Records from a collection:
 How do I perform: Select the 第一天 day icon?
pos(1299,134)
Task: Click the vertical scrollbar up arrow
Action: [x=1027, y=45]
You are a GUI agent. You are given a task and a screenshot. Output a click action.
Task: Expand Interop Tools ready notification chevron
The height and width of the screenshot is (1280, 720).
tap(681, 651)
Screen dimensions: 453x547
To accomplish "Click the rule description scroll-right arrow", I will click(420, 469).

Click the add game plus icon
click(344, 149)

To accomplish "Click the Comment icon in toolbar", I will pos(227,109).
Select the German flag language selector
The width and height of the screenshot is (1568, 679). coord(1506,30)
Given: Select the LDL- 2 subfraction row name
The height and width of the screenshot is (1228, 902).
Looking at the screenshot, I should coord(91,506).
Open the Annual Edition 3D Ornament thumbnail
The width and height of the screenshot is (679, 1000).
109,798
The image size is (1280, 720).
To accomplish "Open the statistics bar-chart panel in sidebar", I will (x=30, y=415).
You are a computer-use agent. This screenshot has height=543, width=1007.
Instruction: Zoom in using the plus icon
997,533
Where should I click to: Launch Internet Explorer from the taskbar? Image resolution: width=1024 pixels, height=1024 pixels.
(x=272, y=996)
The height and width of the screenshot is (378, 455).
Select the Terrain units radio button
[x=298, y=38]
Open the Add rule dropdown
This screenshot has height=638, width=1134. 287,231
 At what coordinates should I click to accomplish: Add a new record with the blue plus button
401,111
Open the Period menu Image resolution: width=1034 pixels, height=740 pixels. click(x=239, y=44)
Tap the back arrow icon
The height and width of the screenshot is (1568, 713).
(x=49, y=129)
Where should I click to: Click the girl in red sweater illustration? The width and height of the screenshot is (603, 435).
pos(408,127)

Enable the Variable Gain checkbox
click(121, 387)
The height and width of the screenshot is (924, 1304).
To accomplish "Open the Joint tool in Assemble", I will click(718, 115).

PROBLEM REQUIREMENTS:
Repeat every line of the data word for word until you have repeated the line that contains "Task: Expand Interop", which is the last one to include.

ANSWER TO THIS TASK:
 How do I perform: Select the 第一天 day icon?
pos(1299,134)
Task: Click the vertical scrollbar up arrow
Action: [x=1027, y=45]
You are a GUI agent. You are given a task and a screenshot. Output a click action.
Task: Expand Interop Tools ready notification chevron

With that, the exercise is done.